Kurz gesagt: Der Plan geht auf. Wir Erben ist – das kann besten Gewissens festgehalten werden – ein sehr kluger und ruhig durcherzählter, nicht ins Quasselnde verfallender Roman. Stellenweise, mit besonderer Berücksichtigung der DDR-Geschichte, kann Angelika Reitzers protokollartiger Stil sich sogar mit einem großen Chronisten der deutschen Geschichte, Christoph Hein, messen lassen, dessen Roman Frau Paula Trousseau, erschienen 2007, die Geschichte einer Frau von den fünfziger Jahren bis in die Gegenwart erzählt und gewiss Vorbildcharakter für die Geschichte von Siri hat.
Freilich könnte ein leichtfertiger Vorwurf an Romane wie diese lauten, dass über einen gleichbleibend lakonischen Tonfall, der kaum wertet, sondern Alltägliches und Katastrophen, Glücks- und Schreckensmomente auf dieselbe, trockene Art und Weise heruntererzählt, selbst eine gewisse emotionale Unbeteiligtheit am eigenen Romanstoff verrät.
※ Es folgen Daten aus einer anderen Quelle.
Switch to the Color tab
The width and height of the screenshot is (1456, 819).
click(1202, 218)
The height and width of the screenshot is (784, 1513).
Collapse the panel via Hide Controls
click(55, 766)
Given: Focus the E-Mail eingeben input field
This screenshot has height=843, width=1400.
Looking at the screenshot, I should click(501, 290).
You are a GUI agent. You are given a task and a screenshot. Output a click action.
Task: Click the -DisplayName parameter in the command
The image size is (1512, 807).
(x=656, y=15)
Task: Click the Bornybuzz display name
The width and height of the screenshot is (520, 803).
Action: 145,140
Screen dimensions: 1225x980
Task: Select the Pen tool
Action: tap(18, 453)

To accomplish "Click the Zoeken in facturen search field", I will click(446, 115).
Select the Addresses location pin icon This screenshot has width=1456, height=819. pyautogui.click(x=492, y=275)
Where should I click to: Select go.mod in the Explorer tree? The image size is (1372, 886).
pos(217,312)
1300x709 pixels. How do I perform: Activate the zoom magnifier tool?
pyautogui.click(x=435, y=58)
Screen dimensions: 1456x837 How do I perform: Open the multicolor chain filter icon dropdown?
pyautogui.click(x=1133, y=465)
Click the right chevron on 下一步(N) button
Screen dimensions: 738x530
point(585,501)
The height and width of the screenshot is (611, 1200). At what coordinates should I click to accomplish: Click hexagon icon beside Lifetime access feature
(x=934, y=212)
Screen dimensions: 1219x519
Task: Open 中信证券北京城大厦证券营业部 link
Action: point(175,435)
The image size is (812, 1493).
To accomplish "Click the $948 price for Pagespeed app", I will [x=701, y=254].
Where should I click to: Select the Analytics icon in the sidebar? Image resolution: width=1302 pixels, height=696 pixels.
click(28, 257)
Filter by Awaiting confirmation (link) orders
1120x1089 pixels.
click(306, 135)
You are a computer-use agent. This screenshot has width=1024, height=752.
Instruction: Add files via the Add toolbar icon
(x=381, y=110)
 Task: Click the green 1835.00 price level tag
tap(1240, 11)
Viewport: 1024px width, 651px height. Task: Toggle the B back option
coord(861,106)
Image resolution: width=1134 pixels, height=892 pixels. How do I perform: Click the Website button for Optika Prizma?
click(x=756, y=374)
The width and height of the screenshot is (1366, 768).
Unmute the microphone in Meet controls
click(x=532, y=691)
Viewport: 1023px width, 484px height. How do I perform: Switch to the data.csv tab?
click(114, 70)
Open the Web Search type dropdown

Andererseits hält die stoische Ruhe und Beharrlichkeit im Fall von Angelika Reitzer auch zwei stark auseinanderstrebende Erzählstränge zusammen, was für die konzeptionelle Durchdachtheit und den souveränen Umgang mit literarischen Kunstgriffen spricht. Das macht Wir Erben dann in der Tat auch nicht nur zu einem interessanten Roman, sondern zu einem ausgewogenen und sehr kunstfertigen Stück Literatur.